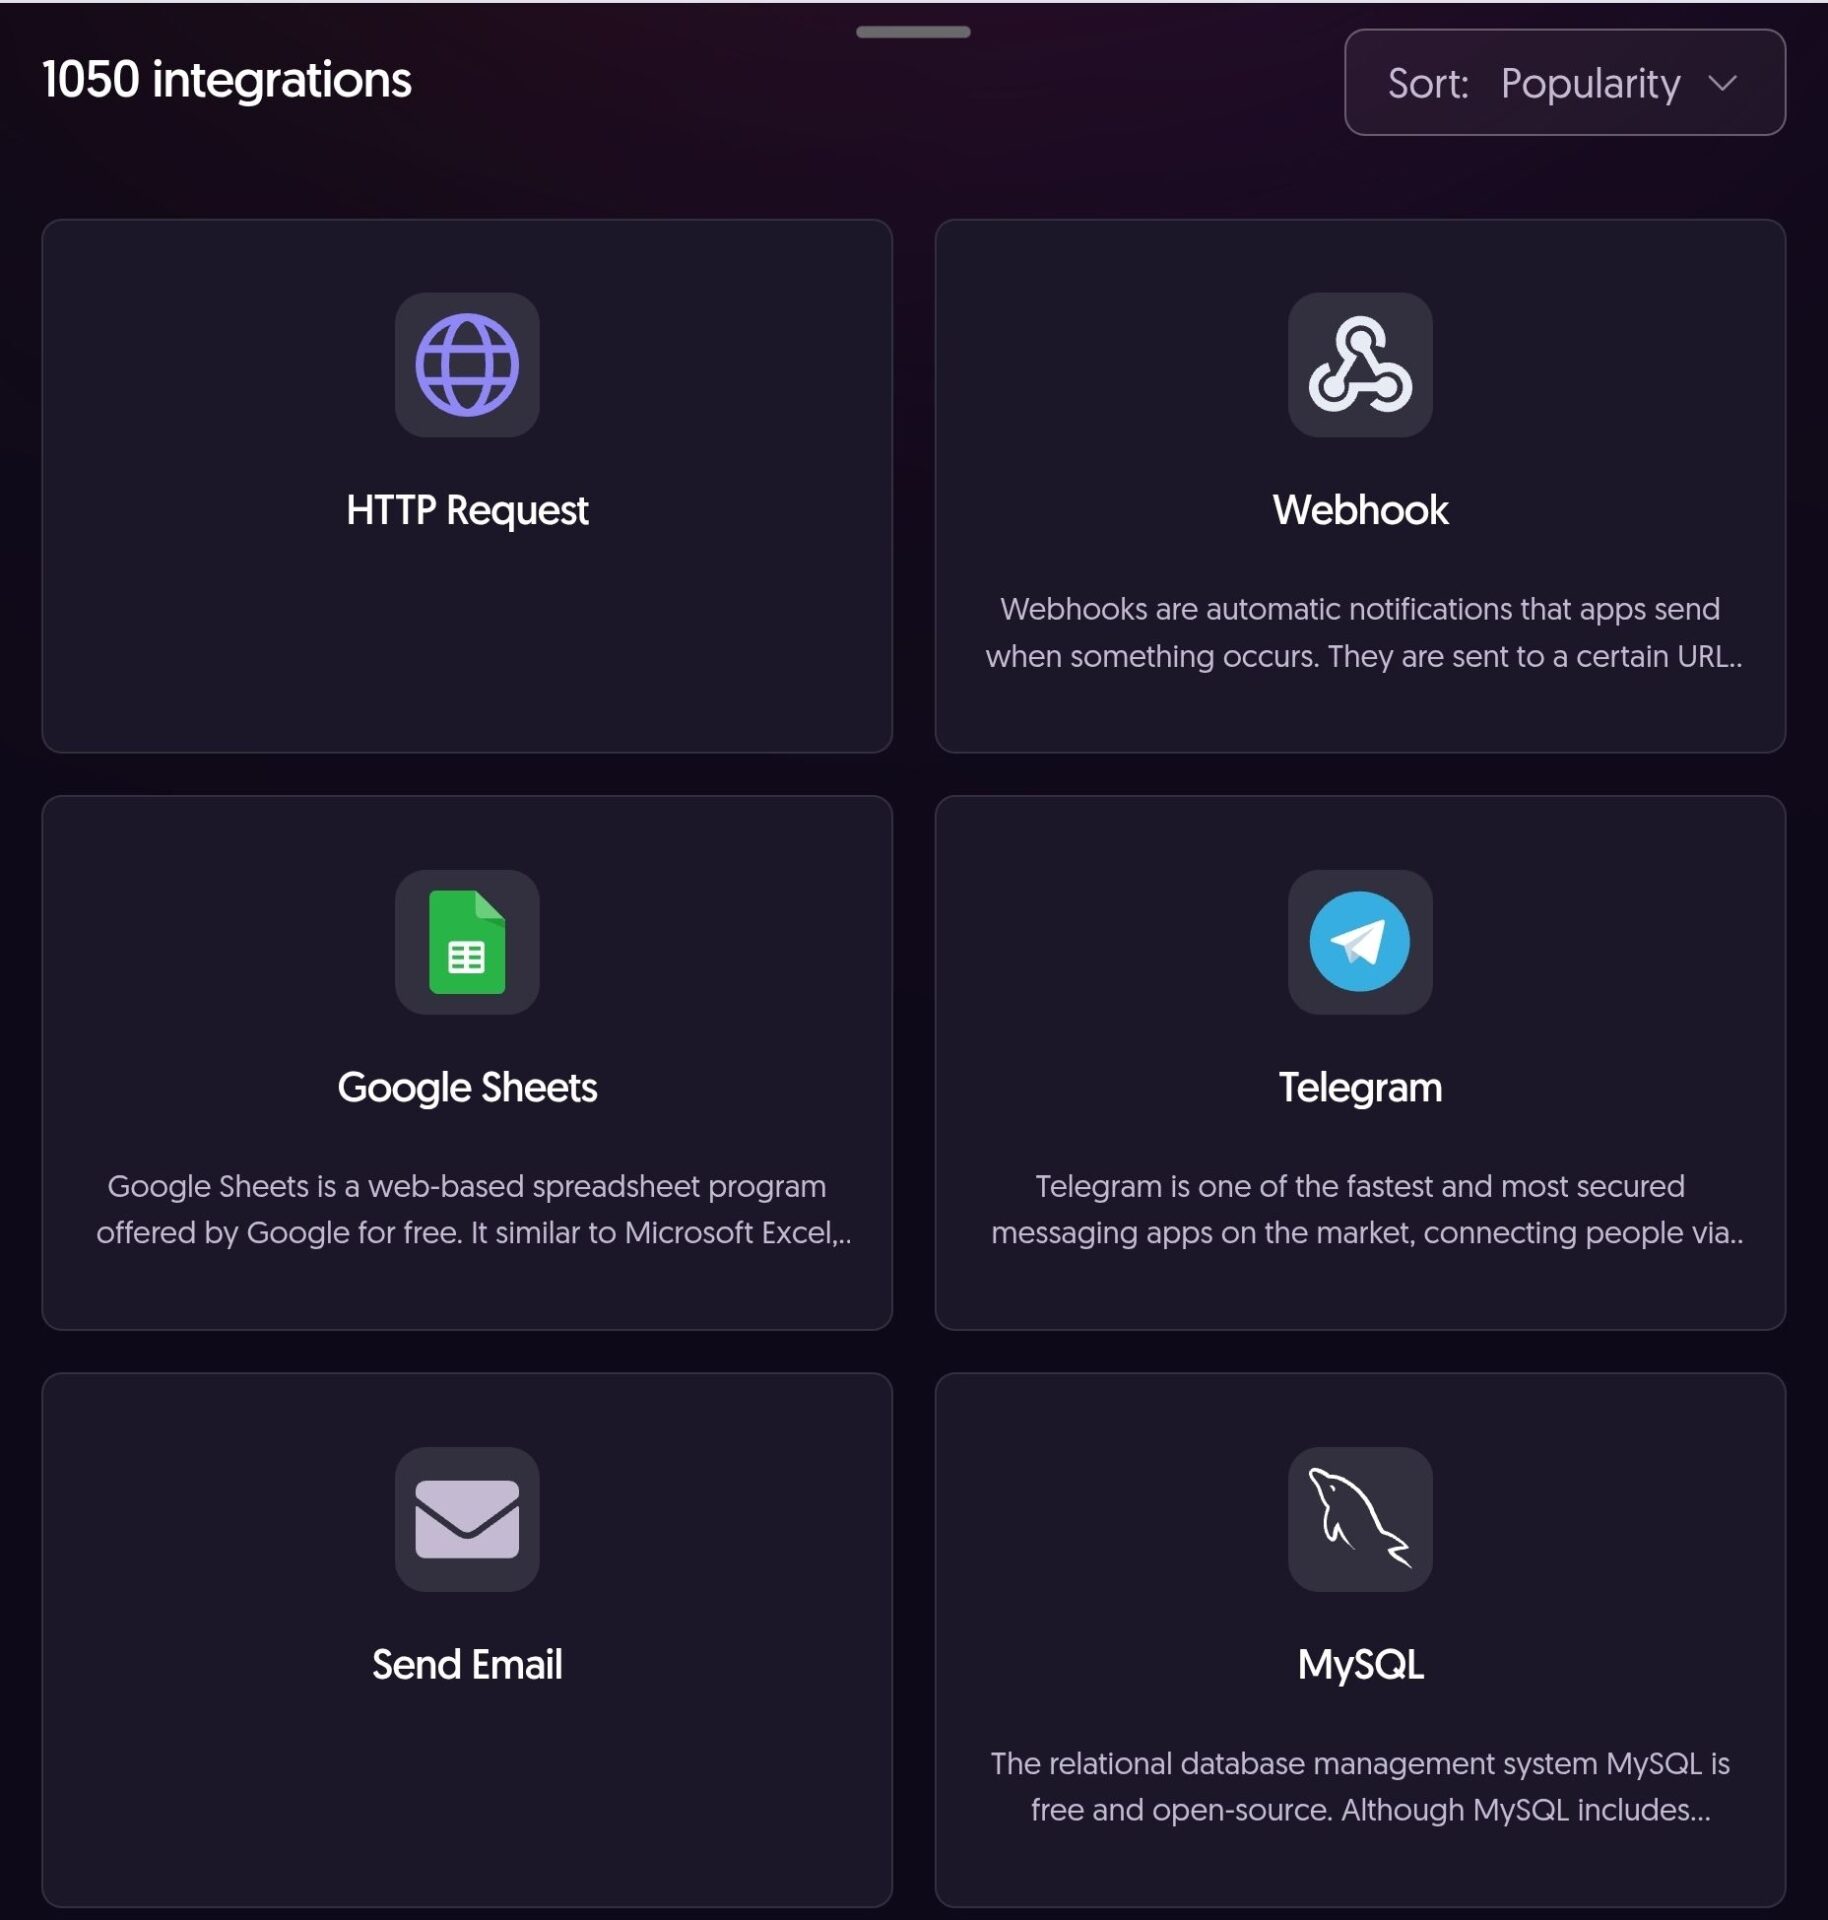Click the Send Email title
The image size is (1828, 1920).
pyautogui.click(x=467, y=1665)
|---|
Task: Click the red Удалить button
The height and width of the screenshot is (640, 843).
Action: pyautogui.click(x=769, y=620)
|---|
# [Task to carry out]
Copy the lines from the one with "Click the Send Email title" to the one with "pyautogui.click(x=467, y=1665)", word for word, with no pictures included.

# [Exercise response]
Click the Send Email title
The image size is (1828, 1920).
pyautogui.click(x=467, y=1665)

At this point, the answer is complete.